[What you are asked to do]
Lines below that include "text" are the answer; copy each one.

* * *

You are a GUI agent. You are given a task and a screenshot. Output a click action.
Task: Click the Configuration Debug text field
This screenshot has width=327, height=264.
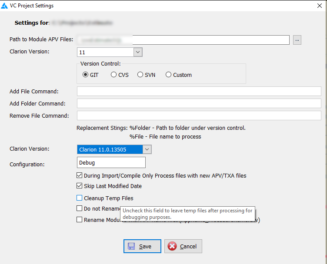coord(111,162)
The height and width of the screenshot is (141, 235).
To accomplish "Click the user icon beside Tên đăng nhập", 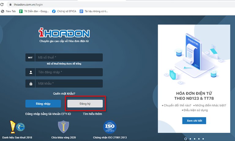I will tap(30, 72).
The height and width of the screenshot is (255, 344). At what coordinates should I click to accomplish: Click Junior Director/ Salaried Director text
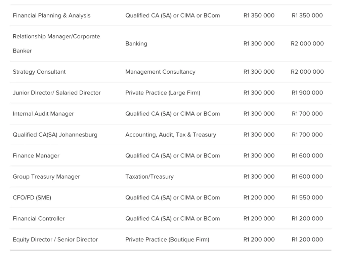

* * *

[Completed task]
Task: Click the Configuration Debug text field
The height and width of the screenshot is (255, 344). At what coordinates should I click to accomplish: Click Junior Director/ Salaried Director text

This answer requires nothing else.